Saved entries
....
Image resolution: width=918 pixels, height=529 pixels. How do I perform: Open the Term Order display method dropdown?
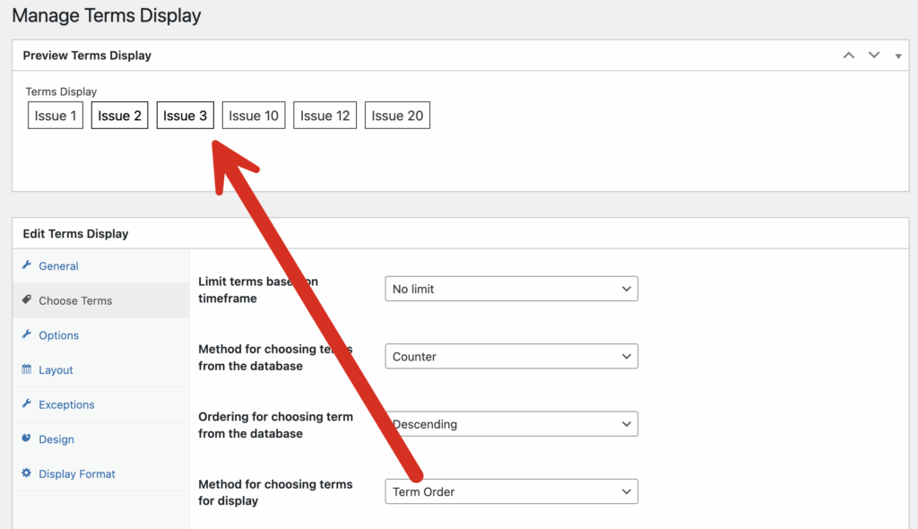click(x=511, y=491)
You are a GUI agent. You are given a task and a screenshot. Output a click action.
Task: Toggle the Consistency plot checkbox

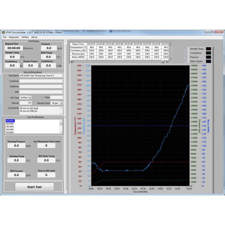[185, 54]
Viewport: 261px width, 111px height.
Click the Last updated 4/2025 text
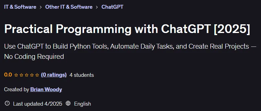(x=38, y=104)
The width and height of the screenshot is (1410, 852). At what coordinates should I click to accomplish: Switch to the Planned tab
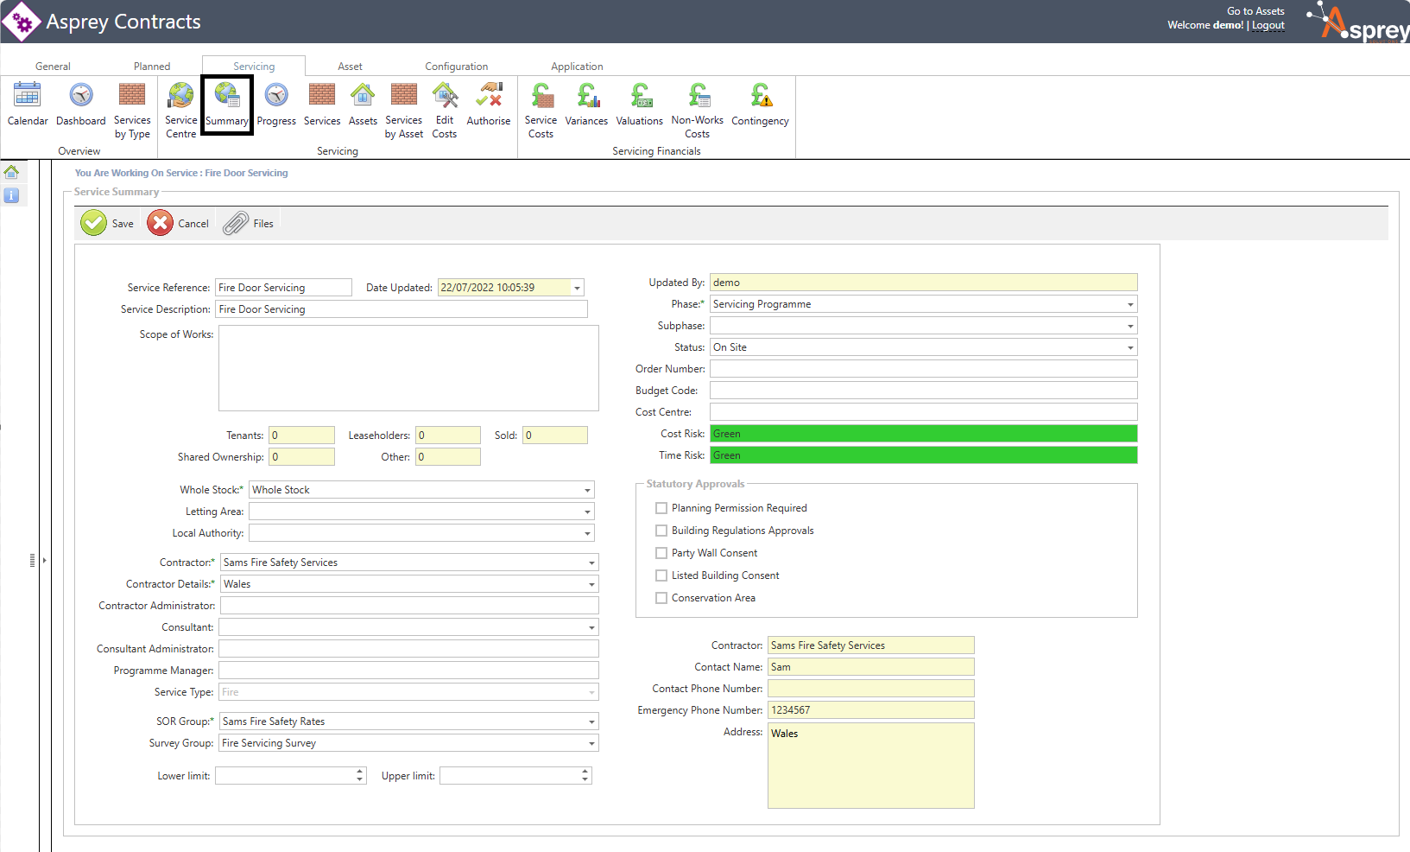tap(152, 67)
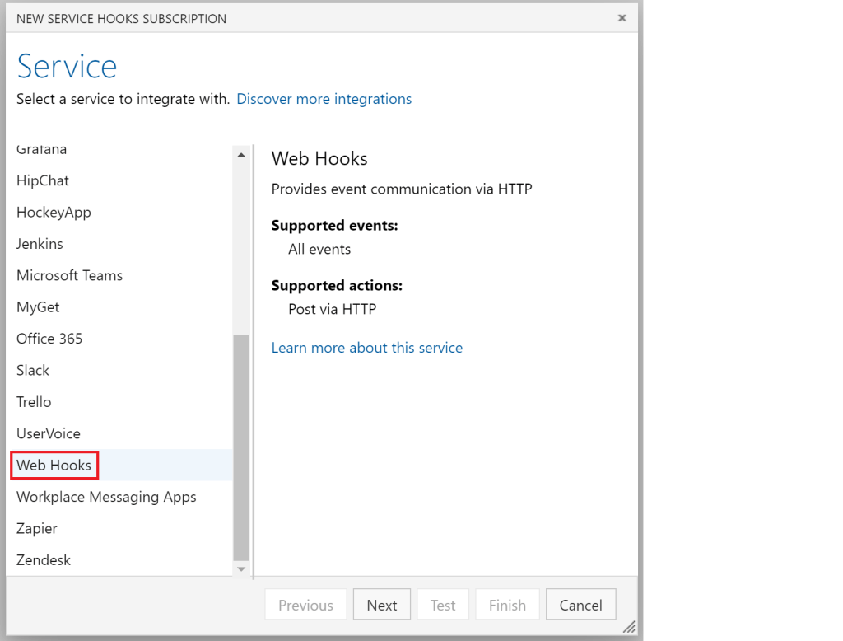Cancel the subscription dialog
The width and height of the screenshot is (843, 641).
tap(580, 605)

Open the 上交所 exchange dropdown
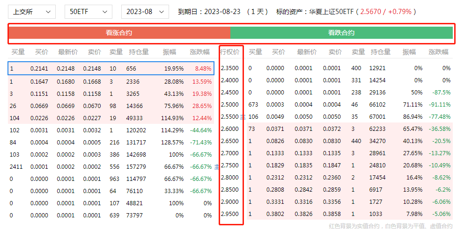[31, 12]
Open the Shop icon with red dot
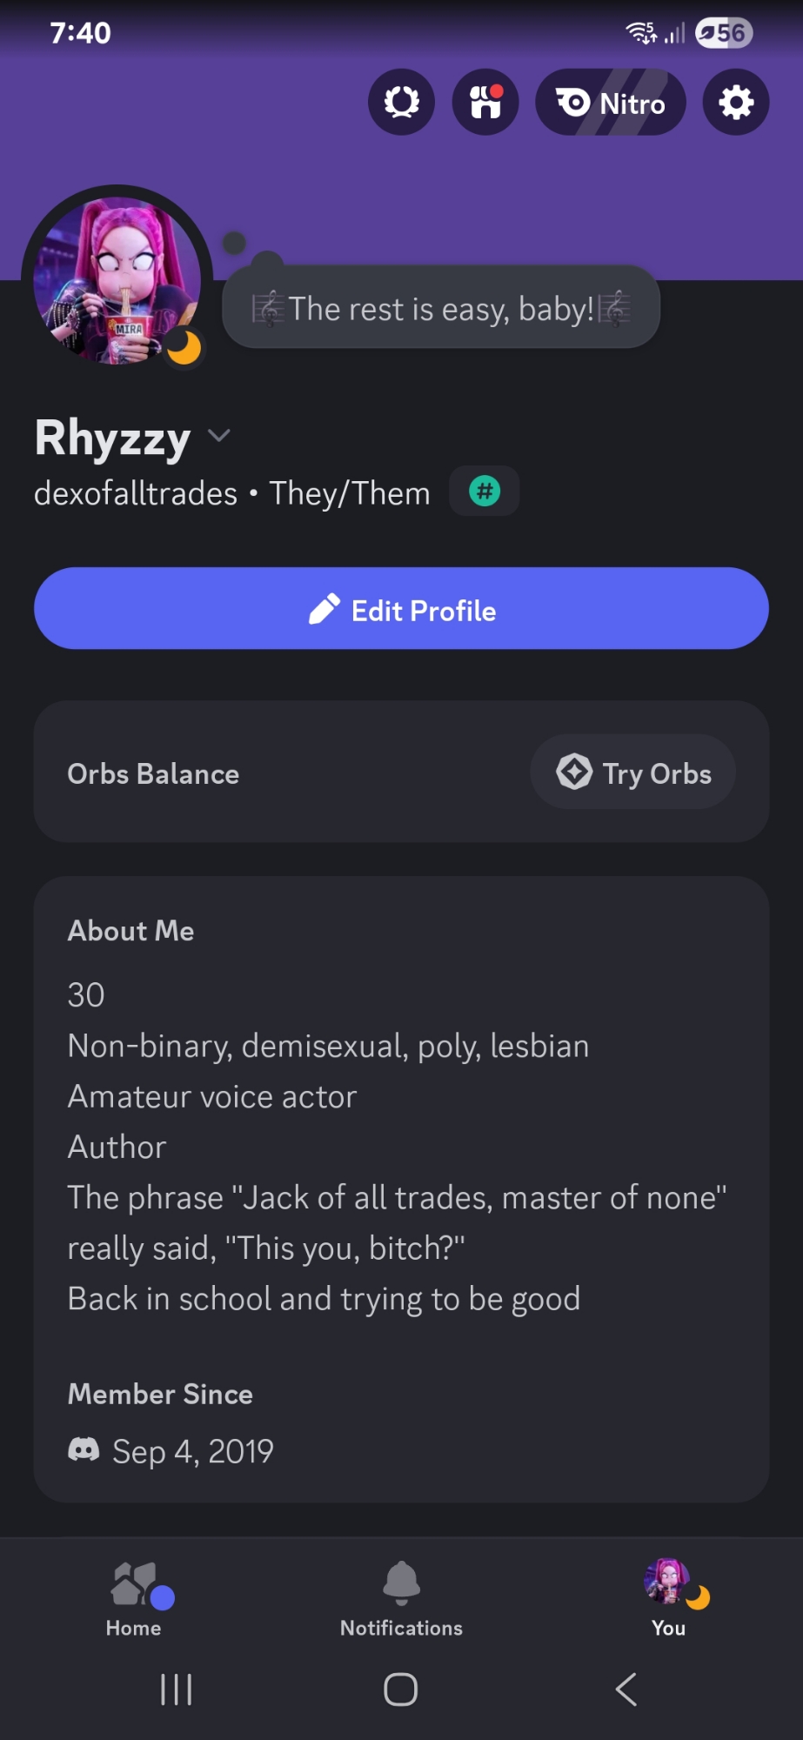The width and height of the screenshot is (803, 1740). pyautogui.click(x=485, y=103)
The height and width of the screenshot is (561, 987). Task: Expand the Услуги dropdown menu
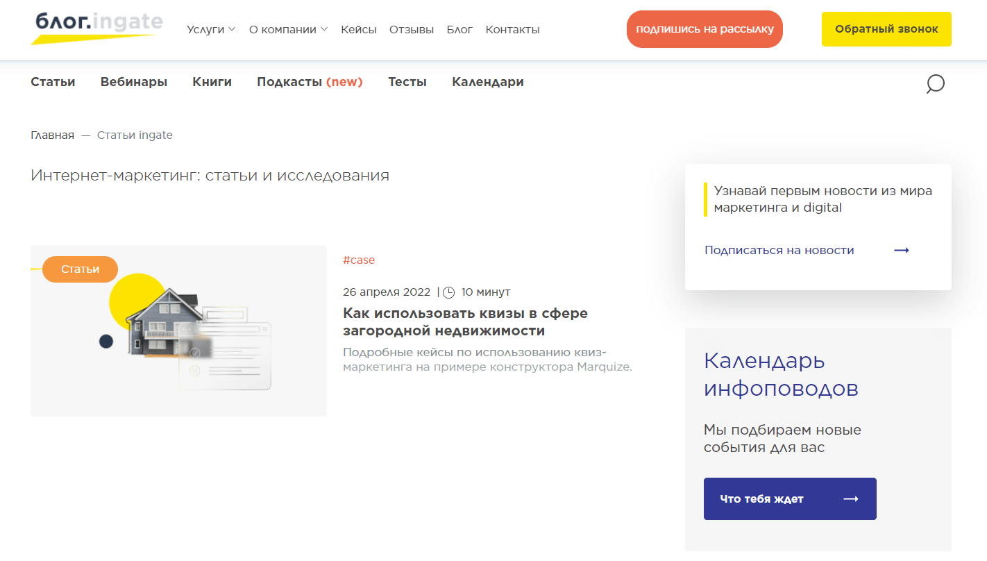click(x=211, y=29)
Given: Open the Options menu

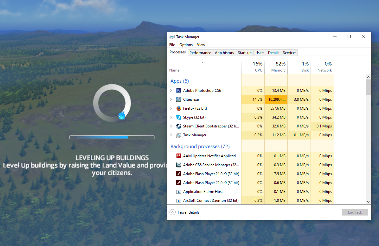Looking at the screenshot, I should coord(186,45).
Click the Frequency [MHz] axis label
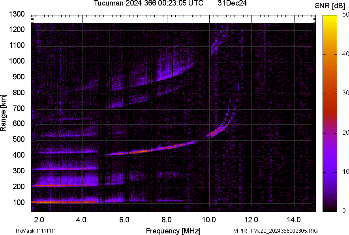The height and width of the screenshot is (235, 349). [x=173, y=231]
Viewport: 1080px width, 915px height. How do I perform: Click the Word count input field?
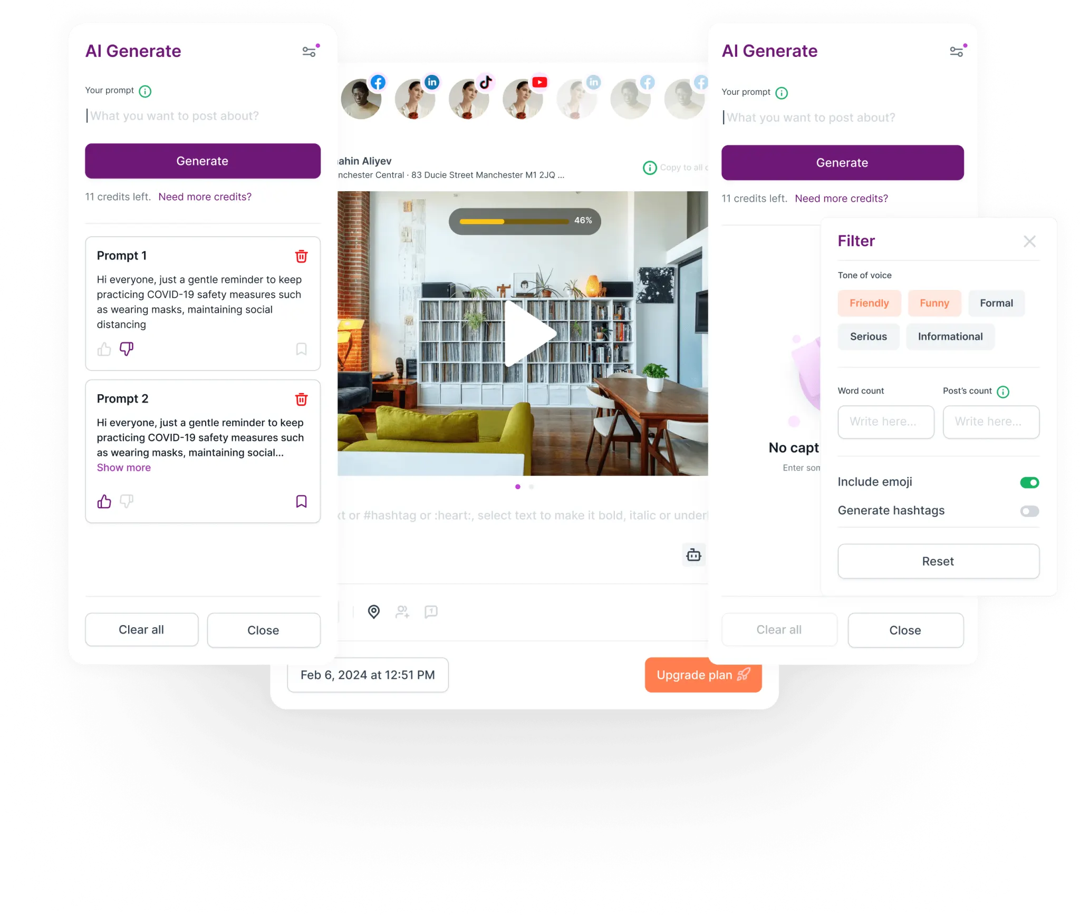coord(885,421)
....
Work to complete:
The data above must be written out again word for word, without its pictures.

Task output:
Image resolution: width=918 pixels, height=529 pixels. How do I perform: Open the Term Order display method dropdown?
click(x=511, y=491)
You are a GUI agent. You are given a task and a screenshot. Output a click action.
Task: Toggle the Consistency plot checkbox

[185, 54]
Viewport: 261px width, 111px height.
Click the Last updated 4/2025 text
(x=38, y=104)
The width and height of the screenshot is (1410, 852). At what coordinates should I click to accomplish: Switch to the Planned tab
tap(152, 67)
Cancel the subscription dialog
The width and height of the screenshot is (843, 641).
tap(580, 605)

Open the 上交所 exchange dropdown
[31, 12]
Open the Shop icon with red dot
The width and height of the screenshot is (803, 1740). pyautogui.click(x=485, y=103)
The height and width of the screenshot is (561, 987). Task: Expand the Услуги dropdown menu
click(x=211, y=29)
Given: Open the Options menu

Looking at the screenshot, I should coord(186,45).
Click the Frequency [MHz] axis label
The height and width of the screenshot is (235, 349). [x=173, y=231]
Viewport: 1080px width, 915px height. How do I perform: Click the Word count input field?
coord(885,421)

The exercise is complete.